Farmers install misting system and carry out extra checks on cattle amid heatwave

·3-min read
Cattle on a Yorkshire farm being sprayed with a fine mist of water as they cool off in the UK heatwave (Paul Tompkins/PA) (PA Media)
Cattle on a Yorkshire farm being sprayed with a fine mist of water as they cool off in the UK heatwave (Paul Tompkins/PA) (PA Media)

A misting fan system to cool cattle and extra checks on animals in the midday sun are among the ways farmers have tried to keep their livestock comfortable in the record-breaking hot weather.

One farmer said working in the blistering temperatures this week has been “quite draining”, while another described his farm as “starting to look like a desert”.

Paul Tompkins, a dairy farmer based near Pocklington in Yorkshire, said the mechanical fans he has had in his barns for a few years had become “like hairdryers” in the hot weather, so he adapted them with hoses to spray a fine mist of water over his 300-strong herd.

He said he had been inspired to set up the water-spraying system after seeing similar approaches in hot countries including Israel, the US and Italy.

Cattle on a Yorkshire farm being sprayed with a fine mist of water as they cool off in the UK heatwave (Paul Tompkins/PA) (PA Media)
Cattle on a Yorkshire farm being sprayed with a fine mist of water as they cool off in the UK heatwave (Paul Tompkins/PA) (PA Media)

Despite his concerns in first using the cooling method on Monday, due to the sensitivity of the animals when it comes to water, he hailed it as a success.

“I was a bit sceptical and thought ‘they’re all going to run a mile’ but actually the reverse has happened in that they’re competing with one another to get underneath the sprinkler.

“It does cover quite a few of them, so they’re all getting their turn.”

He said he was happy to be able to take some action to cool the animals in such heat.

“When you’ve got animals, you’re always doing something to make them feel comfortable, so when we’ve got a forecast like this or we’re stood here in this baking heat, at least we feel like we’re doing something to help relieve them,” he said.

Farmer Paul Tompkins adapted mechanical fans with hoses to spray a fine mist of water over his herd (Paul Tompkins/PA) (PA Media)
Farmer Paul Tompkins adapted mechanical fans with hoses to spray a fine mist of water over his herd (Paul Tompkins/PA) (PA Media)
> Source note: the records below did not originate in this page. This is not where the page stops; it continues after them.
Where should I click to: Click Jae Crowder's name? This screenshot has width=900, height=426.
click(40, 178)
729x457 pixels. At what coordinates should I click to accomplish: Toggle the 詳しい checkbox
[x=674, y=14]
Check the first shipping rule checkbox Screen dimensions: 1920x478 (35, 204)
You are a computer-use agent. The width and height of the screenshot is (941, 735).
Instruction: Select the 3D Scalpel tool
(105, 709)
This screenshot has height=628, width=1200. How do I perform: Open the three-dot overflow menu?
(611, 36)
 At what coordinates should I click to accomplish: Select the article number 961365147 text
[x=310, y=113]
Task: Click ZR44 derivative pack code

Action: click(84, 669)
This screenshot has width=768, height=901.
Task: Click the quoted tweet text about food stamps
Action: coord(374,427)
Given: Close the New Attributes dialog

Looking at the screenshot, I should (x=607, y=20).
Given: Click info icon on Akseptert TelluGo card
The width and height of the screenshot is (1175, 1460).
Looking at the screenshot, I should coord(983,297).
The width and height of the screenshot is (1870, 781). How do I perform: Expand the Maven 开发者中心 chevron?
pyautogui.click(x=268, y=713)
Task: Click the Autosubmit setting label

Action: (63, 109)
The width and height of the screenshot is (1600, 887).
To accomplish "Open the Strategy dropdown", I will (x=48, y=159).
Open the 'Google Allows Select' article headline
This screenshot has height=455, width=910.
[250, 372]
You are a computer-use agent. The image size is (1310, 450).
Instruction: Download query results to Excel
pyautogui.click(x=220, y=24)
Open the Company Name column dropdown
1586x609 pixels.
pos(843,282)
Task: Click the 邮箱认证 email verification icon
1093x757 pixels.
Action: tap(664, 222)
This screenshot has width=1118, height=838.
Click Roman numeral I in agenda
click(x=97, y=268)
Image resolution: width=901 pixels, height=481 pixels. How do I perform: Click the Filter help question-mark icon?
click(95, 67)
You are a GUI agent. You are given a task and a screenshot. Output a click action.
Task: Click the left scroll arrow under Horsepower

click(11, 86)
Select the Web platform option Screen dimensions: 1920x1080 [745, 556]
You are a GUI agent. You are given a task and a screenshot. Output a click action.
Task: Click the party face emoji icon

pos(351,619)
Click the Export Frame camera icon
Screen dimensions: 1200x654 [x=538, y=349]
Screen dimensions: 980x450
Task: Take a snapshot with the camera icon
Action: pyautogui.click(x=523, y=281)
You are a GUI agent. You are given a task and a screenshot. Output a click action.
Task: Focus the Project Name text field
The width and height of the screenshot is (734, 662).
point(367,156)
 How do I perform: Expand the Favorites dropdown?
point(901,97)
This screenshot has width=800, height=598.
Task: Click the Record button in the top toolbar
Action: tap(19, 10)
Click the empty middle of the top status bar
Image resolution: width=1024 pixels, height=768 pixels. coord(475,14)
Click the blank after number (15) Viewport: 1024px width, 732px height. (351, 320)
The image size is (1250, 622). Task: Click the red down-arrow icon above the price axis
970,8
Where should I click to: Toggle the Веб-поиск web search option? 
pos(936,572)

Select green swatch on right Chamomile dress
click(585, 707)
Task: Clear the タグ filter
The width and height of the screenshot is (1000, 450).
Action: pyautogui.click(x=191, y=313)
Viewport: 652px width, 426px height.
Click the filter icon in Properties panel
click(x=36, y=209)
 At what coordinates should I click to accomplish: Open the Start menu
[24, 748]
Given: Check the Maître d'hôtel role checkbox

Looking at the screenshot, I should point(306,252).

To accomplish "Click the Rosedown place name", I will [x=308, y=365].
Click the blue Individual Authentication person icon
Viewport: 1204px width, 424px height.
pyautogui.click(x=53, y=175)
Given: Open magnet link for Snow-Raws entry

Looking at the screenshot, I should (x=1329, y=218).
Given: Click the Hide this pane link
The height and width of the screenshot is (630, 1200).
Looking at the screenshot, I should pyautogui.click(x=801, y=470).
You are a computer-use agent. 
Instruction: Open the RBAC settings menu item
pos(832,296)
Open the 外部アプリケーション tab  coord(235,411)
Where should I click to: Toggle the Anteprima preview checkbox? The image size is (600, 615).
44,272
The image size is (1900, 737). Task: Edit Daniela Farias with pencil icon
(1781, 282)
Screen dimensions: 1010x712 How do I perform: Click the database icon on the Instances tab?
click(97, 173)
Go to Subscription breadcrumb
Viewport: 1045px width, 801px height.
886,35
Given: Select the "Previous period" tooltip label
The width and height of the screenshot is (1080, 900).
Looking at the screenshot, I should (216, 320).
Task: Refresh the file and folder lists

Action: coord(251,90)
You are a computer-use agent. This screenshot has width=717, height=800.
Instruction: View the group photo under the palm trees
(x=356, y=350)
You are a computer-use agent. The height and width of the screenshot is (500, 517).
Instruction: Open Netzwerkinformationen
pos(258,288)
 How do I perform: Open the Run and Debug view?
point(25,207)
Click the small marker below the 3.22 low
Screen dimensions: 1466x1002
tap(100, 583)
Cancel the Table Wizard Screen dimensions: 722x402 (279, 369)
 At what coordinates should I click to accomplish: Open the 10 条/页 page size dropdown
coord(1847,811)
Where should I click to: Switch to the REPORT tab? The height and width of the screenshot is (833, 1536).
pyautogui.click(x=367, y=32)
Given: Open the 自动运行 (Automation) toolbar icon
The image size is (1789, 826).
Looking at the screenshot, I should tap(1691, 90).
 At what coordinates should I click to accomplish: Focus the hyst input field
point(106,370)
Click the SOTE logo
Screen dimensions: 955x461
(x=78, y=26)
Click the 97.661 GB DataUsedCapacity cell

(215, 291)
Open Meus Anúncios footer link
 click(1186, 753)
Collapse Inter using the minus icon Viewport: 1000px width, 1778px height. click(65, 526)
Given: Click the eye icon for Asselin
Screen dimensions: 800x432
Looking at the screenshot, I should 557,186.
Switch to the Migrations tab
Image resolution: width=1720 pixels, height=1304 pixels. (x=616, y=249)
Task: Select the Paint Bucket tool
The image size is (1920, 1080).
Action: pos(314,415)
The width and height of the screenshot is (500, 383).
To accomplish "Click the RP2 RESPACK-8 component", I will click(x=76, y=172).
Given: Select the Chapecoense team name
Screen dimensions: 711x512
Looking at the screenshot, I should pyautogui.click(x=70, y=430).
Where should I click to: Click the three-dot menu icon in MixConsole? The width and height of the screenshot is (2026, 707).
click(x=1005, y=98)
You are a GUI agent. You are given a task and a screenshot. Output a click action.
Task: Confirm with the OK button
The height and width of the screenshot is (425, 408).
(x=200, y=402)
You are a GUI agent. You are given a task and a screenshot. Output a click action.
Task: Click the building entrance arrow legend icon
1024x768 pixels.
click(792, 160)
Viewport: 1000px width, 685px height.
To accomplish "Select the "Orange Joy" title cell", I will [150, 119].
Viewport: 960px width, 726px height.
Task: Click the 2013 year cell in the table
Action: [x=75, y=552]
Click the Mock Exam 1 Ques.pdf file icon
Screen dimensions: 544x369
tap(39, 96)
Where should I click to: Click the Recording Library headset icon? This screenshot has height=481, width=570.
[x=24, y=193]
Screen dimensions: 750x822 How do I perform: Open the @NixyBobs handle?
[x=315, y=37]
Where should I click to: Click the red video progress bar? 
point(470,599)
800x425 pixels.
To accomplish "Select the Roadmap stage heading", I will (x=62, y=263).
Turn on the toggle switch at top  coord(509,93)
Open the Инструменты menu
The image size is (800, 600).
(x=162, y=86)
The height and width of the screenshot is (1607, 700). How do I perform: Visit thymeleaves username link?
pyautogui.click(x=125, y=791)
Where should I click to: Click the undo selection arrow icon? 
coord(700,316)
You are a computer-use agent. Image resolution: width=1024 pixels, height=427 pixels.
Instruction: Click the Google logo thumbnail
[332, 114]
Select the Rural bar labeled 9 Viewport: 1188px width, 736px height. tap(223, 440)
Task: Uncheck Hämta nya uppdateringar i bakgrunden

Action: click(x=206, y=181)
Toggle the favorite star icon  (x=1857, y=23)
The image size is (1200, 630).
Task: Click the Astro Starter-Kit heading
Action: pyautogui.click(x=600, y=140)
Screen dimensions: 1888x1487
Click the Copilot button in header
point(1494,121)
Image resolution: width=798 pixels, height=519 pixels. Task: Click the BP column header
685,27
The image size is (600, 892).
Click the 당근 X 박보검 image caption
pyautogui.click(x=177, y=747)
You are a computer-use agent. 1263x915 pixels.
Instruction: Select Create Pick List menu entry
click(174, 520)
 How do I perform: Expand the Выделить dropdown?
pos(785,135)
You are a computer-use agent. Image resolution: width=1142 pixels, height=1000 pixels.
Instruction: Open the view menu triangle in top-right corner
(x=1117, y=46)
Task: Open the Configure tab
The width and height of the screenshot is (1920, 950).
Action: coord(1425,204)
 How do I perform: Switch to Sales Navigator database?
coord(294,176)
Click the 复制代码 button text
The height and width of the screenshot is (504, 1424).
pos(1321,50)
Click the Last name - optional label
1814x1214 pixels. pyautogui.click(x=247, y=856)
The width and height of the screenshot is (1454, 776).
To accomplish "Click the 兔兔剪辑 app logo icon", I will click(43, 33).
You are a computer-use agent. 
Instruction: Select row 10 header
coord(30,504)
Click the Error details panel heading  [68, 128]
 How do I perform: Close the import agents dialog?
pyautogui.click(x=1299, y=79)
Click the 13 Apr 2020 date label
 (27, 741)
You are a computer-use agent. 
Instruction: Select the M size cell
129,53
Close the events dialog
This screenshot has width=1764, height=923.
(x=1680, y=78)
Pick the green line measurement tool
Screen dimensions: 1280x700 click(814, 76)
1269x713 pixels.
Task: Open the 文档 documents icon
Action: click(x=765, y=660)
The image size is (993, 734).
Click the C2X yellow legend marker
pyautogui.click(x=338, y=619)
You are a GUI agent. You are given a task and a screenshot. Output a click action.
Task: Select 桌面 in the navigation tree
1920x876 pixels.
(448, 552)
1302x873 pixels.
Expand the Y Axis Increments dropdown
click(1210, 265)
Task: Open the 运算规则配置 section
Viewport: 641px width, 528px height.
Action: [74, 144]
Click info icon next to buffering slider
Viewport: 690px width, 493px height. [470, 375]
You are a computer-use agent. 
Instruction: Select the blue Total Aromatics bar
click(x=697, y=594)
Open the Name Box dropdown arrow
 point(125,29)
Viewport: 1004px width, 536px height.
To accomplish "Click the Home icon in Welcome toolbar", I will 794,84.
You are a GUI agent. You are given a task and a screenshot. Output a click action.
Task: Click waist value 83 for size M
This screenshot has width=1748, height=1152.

David Barton, a beef farmer with around 200 cattle based in Gloucestershire, said he had increased checks on the animals for possible heatstroke from once or twice daily to three times.

He said: “We make sure that our groups of cattle have got access to really good shade all day and also, just as simple as making sure they’ve got access to clean, fresh water, and we’re checking the cattle three times a day.

“They find the shade – this morning they were in a small river, in the shade keeping cool. They naturally draw to those areas. We’re beef cattle so they’re not coming in for milking or anything like that, they’re outside the entire time.”

In terms of concerns, top of his list is the grass his cows eat.

He has started giving some winter feed to his cattle, warning that “fairly significant rainfall” is needed soon to help the grass grow again.

He said: “Right now it’s starting to look like a desert, it really doesn’t like this hot temperature. It’s not designed to grow in this sort of heat.

“The unknown is the biggest issue I have right now. When will I have some proper grass again for my cattle?”

Sharing those concerns, Mr Tompkins said: “Come this winter, when I haven’t got as much feed for my cows, I’ve got two options really  – have less cows, or buy some (feed) from somewhere less. Both things are going to cost me money.”

He said working in the intense heat has been “quite draining”, but that he and his team had adapted to a “continental working pattern” with earlier starts and finishes so they are out of the sun when it is hottest.

The National Farmers’ Union (NFU) said warm weather in recent weeks has mainly affected farms in central, eastern and southern parts of the country.

The organisation warned that the lack of rainfall presents challenges, with water for irrigated crops becoming restricted and crops which would normally not need irrigation, such as sugar beet, demanding water.